-- Extracted material start --
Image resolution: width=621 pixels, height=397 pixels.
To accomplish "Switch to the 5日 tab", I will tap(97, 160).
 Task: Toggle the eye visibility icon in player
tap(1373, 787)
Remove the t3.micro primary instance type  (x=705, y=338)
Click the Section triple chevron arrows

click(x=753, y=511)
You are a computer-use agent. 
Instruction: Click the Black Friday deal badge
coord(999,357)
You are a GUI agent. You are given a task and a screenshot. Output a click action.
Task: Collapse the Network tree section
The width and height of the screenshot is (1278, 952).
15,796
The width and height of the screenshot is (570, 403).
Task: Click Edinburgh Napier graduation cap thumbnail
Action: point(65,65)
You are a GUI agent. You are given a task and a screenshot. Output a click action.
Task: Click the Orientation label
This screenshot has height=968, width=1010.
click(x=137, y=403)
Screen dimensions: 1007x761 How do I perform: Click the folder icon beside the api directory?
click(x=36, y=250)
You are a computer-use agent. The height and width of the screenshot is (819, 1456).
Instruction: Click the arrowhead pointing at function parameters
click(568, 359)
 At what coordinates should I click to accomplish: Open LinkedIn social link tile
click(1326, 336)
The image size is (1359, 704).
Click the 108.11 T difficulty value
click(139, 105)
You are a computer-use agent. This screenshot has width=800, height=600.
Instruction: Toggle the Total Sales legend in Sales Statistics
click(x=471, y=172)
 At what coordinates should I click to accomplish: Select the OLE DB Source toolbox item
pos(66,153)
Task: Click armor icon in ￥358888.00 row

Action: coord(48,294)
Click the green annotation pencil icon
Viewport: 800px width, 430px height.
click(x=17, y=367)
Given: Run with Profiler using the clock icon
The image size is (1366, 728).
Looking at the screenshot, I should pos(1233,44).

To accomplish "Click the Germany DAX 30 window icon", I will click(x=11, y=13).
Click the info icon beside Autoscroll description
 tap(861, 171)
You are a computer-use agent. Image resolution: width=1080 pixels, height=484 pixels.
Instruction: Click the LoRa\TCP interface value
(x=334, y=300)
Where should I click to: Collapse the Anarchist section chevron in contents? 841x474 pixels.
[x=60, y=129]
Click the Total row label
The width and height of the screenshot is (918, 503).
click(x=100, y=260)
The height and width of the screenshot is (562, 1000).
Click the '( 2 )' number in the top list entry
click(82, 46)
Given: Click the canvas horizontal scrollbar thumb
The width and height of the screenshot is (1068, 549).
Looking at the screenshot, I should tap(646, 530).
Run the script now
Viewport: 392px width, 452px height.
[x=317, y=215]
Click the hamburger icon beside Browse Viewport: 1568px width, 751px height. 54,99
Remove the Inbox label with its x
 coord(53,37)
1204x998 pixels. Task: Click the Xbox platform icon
-- Extracted material end --
*To do*. Scale the lines starting at the line that contains "Run the script now" and ending with the last of the items, writing them all out again with the requests included. Multiply every coordinate in the answers by 1.45 and round each to a whole number, rounding halves up.

*Answer in full*.
Run the script now
Viewport: 392px width, 452px height.
[x=460, y=312]
Click the hamburger icon beside Browse Viewport: 1568px width, 751px height. 78,144
Remove the Inbox label with its x
 coord(77,54)
1204x998 pixels. Task: Click the Xbox platform icon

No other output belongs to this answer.